YOUR TASK = The full listing, copied exactly and free of pictures, is the expected reply.

TASK INPUTS =
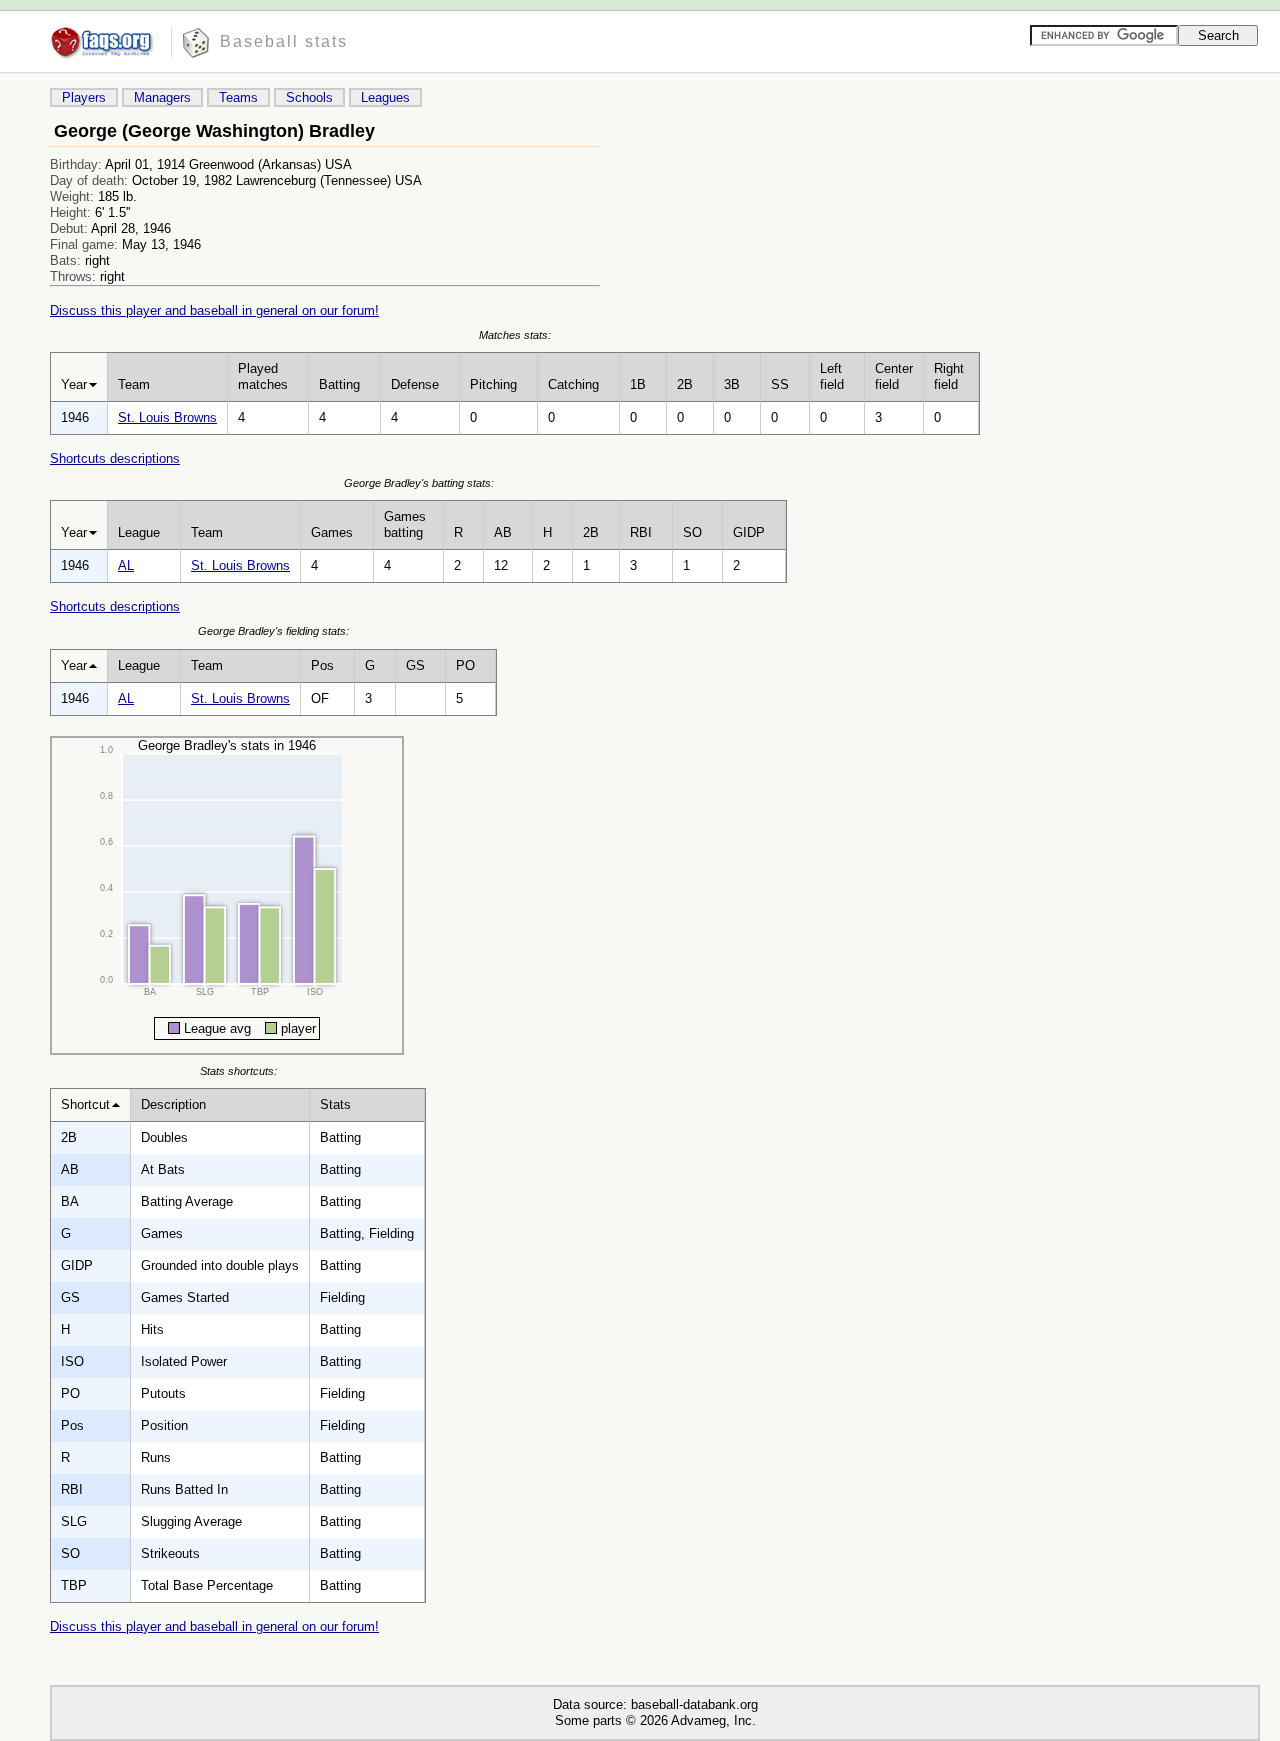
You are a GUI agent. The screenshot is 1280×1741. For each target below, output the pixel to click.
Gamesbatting (405, 524)
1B (638, 384)
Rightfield (949, 376)
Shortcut (85, 1104)
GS (415, 665)
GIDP (749, 532)
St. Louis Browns (167, 417)
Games (332, 532)
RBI (641, 532)
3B (732, 384)
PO (465, 665)
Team (134, 384)
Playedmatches (263, 376)
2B (685, 384)
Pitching (493, 384)
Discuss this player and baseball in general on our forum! (214, 310)
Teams (238, 97)
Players (84, 97)
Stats (335, 1104)
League (139, 532)
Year (74, 384)
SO (692, 532)
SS (780, 384)
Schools (309, 97)
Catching (573, 384)
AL (126, 565)
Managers (162, 97)
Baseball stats (284, 41)
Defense (415, 384)
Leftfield (832, 376)
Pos (322, 665)
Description (173, 1104)
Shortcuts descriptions (115, 458)
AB (503, 532)
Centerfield (894, 376)
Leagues (385, 97)
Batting (339, 384)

RESPONSE =
You are a GUI agent. The screenshot is 1280×1741. For each target below, output the pixel to click.
Gamesbatting (405, 524)
1B (638, 384)
Rightfield (949, 376)
Shortcut (85, 1104)
GS (415, 665)
GIDP (749, 532)
St. Louis Browns (167, 417)
Games (332, 532)
RBI (641, 532)
3B (732, 384)
PO (465, 665)
Team (134, 384)
Playedmatches (263, 376)
2B (685, 384)
Pitching (493, 384)
Discuss this player and baseball in general on our forum! (214, 310)
Teams (238, 97)
Players (84, 97)
Stats (335, 1104)
League (139, 532)
Year (74, 384)
SO (692, 532)
SS (780, 384)
Schools (309, 97)
Catching (573, 384)
AL (126, 565)
Managers (162, 97)
Baseball stats (284, 41)
Defense (415, 384)
Leftfield (832, 376)
Pos (322, 665)
Description (173, 1104)
Shortcuts descriptions (115, 458)
AB (503, 532)
Centerfield (894, 376)
Leagues (385, 97)
Batting (339, 384)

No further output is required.